Stover Scholars afforded prestigious opportunity with high-ranking Washington, D.C., officials
Fifteen Waynesburg University Stover Scholars were recently afforded a prestigious opportunity to meet with a number of high-ranking officials in the nation’s capital.
“Waynesburg University’s Stover Scholar program is committed to developing leaders who embrace the constitutional principles that guided the Founding Fathers in an effort to positively impact the direction of American politics and law,” said Waynesburg University President Timothy R. Thyreen. “We want our students to be inspired by those who dedicate their lives to public service.”
During the Washington, D.C., trip, the students met with Justice Samuel A. Alito at the United States Supreme Court, where he described the dynamics of legal adjudication and shared his views regarding constitutional interpretation.

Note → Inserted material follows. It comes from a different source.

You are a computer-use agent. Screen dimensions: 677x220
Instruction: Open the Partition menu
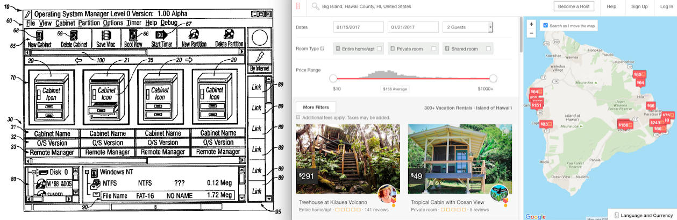(89, 23)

“I enjoyed meeting with Justice Alito in Washington, D.C. Having the opportunity to discuss Supreme Court cases with an influential member of the Supreme Court was fascinating and inspiring,” said Madeline Snyder, a senior elementary education major from Jefferson, Pa. Melissa Fox, a senior elementary/special education major from Waynesburg, Pa., shared Snyder’s sentiments.
“As soon as Justice Alito walked into the room, I was in awe and felt a part of history,” Fox said.
Commenting on the opportunity to interact with prominent officials, Stephanie Laing, a sophomore communication major from Nevada, said, “I really enjoyed gleaning such invaluable information from respected and influential political figures. I now have an opportunity unique from my peers to take these prominent figures’ words and advice and apply them to my own ideas for the future.” Laing was not alone in her appreciation for the day’s noteworthy offerings.
“It was surreal to meet dignitaries that are at the height of Who’s Who in American Politics and once seemed far beyond our reach,” said Anthony Cooper, a sophomore sociology (pre-law) major from Lewisburg, Pa.
Following the meeting with Alito, students met with Pennsylvania Senator Pat Toomey. Toomey discussed his desire to fight for fiscally responsible policies, lower taxes and job creation. Like Laing and Cooper, Karen Moyer, a sophomore sociology (pre-law) major from Conneaut, Pa., recognized the benefits of the day’s hands-on learning opportunities.
“The trip was a valuable supplement to my Waynesburg University education,” Moyer said. The group also met with former Attorney General Edwin Meese III. Meese encouraged students to reflect upon the original intent of the Constitution by challenging them to comprehend the objectives held by the document’s authors. Meese urged the students to consider the ways in which the government is limited by the document’s structure and enumerated powers.
Jacob Waltemeyer, a junior English major from Riverside, Calif., said he was honored to represent Waynesburg University in such an “influential and professional setting.”
“The opportunity to put into practice all that we have been learning through the Stover Program was an invaluable and amazing experience,” he said. “Seeing a more in-depth picture of the political world in Washington, D.C., allowed me to gain a stronger sense of respect and admiration for those who have served or are serving our government.”
Waltemeyer’s “respect and admiration” for political leaders “drove home the purpose of the trip,” said Dr. Lawrence M. Stratton, Visiting Director of the Stover Center for Constitutional Studies and Moral Leadership.
“It was a pleasure to introduce our students to these high-ranking officials. They had the unique opportunity to interact with individuals who daily address the constitutional and geopolitical issues of our age,” Stratton said.
The students also had the opportunity to celebrate the 50th anniversary of the first human in space as they discussed cosmonaut Yuri Gagarin’s 108-minute orbital flight with Russian Ambassador Sergey Kislyak at the Russian Embassy.
“Only 20 years after the Cold War, visiting the Russian Embassy was an unprecedented and politically insightful opportunity for the Stover Scholars,” said Daniel Czajkowski, a sophomore criminal justice major from Frederick, Md.